O Movimento Brasil Livre (MBL) e o Vem pra Rua convocaram manifestação em apoio à operação Lava Jato, em São Paulo/SP, na Avenida Paulista. Todavia, no mesmo local, estava ocorrendo a XIII Marcha da Consciência Negra.

A reação de um homem ao estar diante de uma integrante da Marcha da Consciência Negra foi típica do momento de burrice e de perigosa intolerância pela qual o Brasil tem passado. Usando um chapéu verde e amarelo sobre o qual estava escrito o nome do País e uma bandeira do Brasil pendurada no pescoço, o homem gritou para a manifestante: “Tira foto do meu pau! Eu tô louco, sim! Eu sou machista, sim! Vagabunda!”.

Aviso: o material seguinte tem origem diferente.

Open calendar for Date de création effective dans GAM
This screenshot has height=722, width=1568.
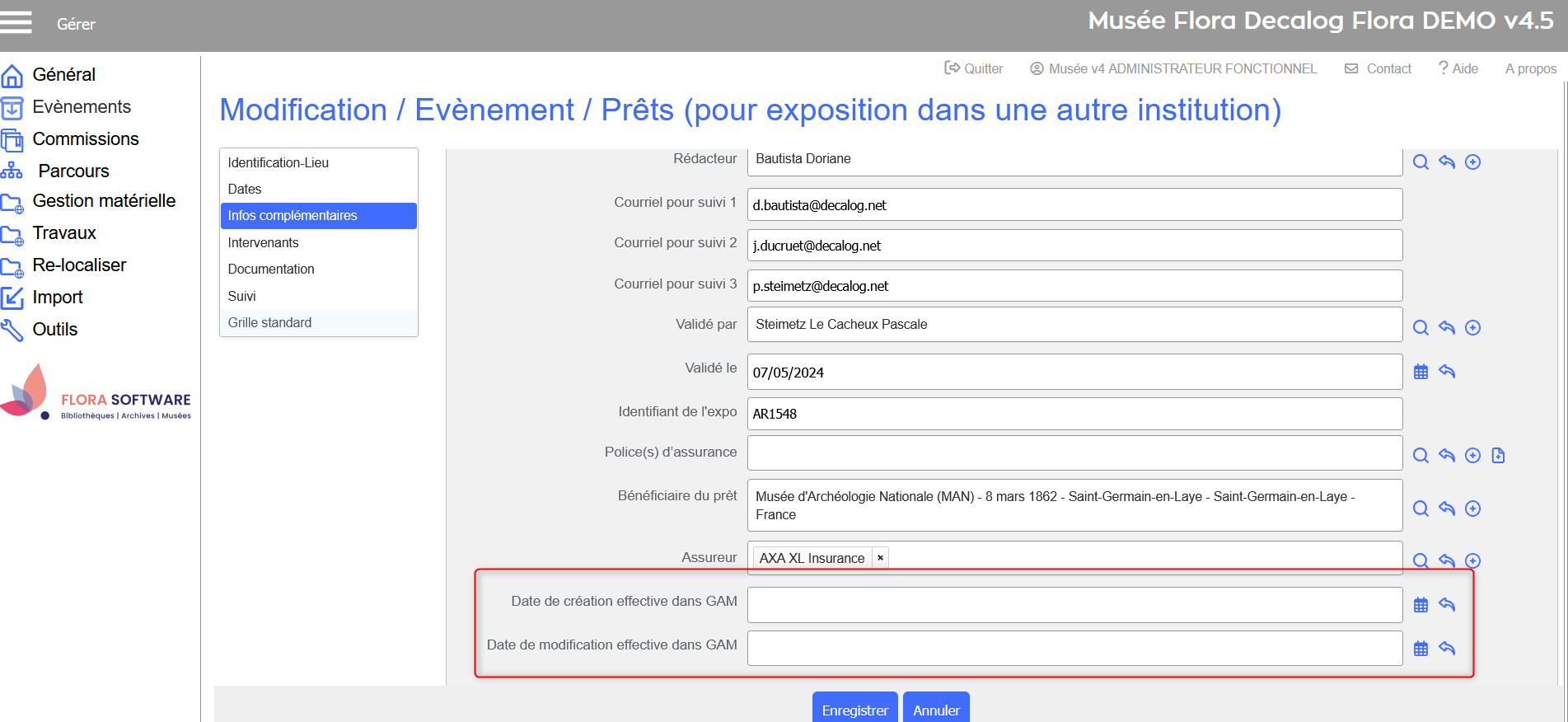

Tem-se então que ele pode manifestar o preconceito dele. Pode exibi-lo, pode se orgulhar dele. Na ótica dele, basta usar um chapéu com as cores da bandeira nacional e atacar o outro para que se possa ser considerado patriota. A moça que disse que a bandeira do Japão era manifestação comunista (depois ela se retratou) também se disse patriota.

Desse modo, o conceito de patriotismo é desvirtuado já em sua raiz; a partir do instante no qual esse “patriota”, em nome do que ele considera o banimento da corrupção, propõe um País que exclua, por exemplo, o negro, ele está indo contra o que está no DNA do lugar em que vive.

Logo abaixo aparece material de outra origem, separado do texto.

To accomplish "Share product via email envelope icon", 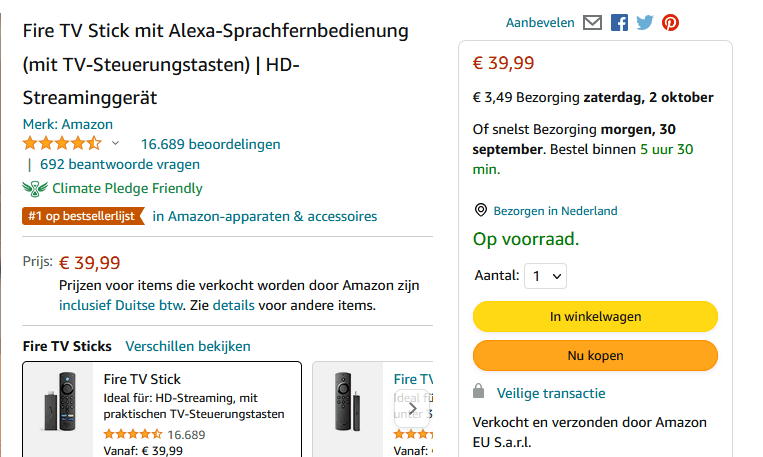I will 592,22.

Não bastasse, esse “patriotismo” de parte dos que põem sobre o corpo a bandeira do Brasil e saem em manifestações que dizem ser contra a corrupção é seletivo nos protestos que realizam. O corrupto é sempre o outro.

O problema é sempre o outro, o que imprime a esse “patriotismo” mais um elemento: a ausência de cosmopolitismo, por mais que se viaje pelo mundo. É que o cosmopolitismo, em essência, não é o mesmo que viajar. Ele diz respeito a um estado mental em que há o interesse em saber o que é outro, seja quem for esse outro, seja em que país for.

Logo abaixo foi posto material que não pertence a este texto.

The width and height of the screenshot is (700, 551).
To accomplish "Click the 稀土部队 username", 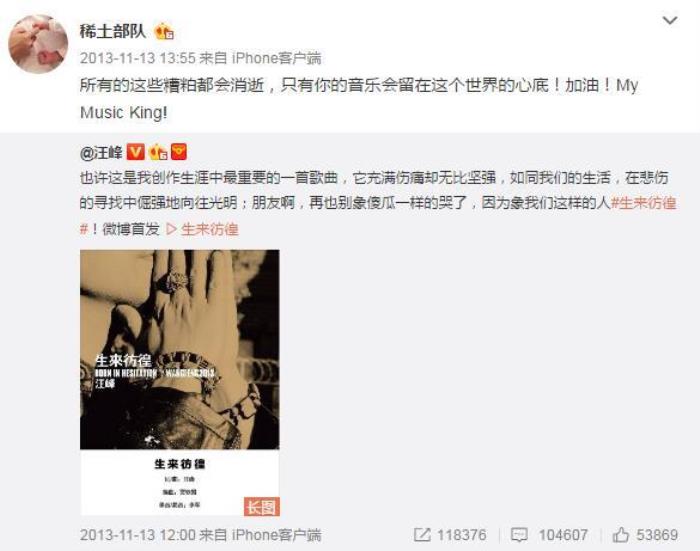I will click(x=113, y=31).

Autorretratos na Torre Eiffel e vinhos saborosos em restaurantes legais podem não ser expressão de cosmopolitismo. Uma pessoa que, numa manifestação, xinga a outra do modo como o que citei acima não quer saber nem do outro nem de seu País. Ele está, sim, defendendo o interesse de seus iguais, de seus pares.

Para uma parcela da população do Brasil, se o outro é preto e vem, digamos, de Cuba, está roubando os empregos daqui; se o outro é loirinho, tem olho azul ou verde e fala inglês, ele está contribuindo para nosso crescimento. O preconceituoso jamais enxerga que o crescimento cultural é possível com qualquer outro, não só o outro que atenda a quem o preconceituoso considera detentor de humanidade.

O ocorrido na Paulista é sintomático de um Brasil que mostrou haver nele pessoas inflamadas que estão dispostas a tudo em nome seja de golpe militar seja de um processo de “limpeza” do País. Nesse mundo, cores outras ou ideias outras seriam banidas em nome da ordem e do progresso, lema que tanto gostam de bradar.

Sem o interesse genuíno pelo outro, a visão doente que têm de patriotismo e de cosmopolitismo seria risível. Seria. Eu queria ter achado graça da moça que disse que a bandeira do Japão era evidência de invasão comunista no Brasil, mas não consigo rir de coisas assim. Considero a ignorância exacerbada perigosa demais para que eu consiga zombar dela. Ela é doentia e numerosa. Não bastasse, tem apoio de parte dos grandes meios de comunicação.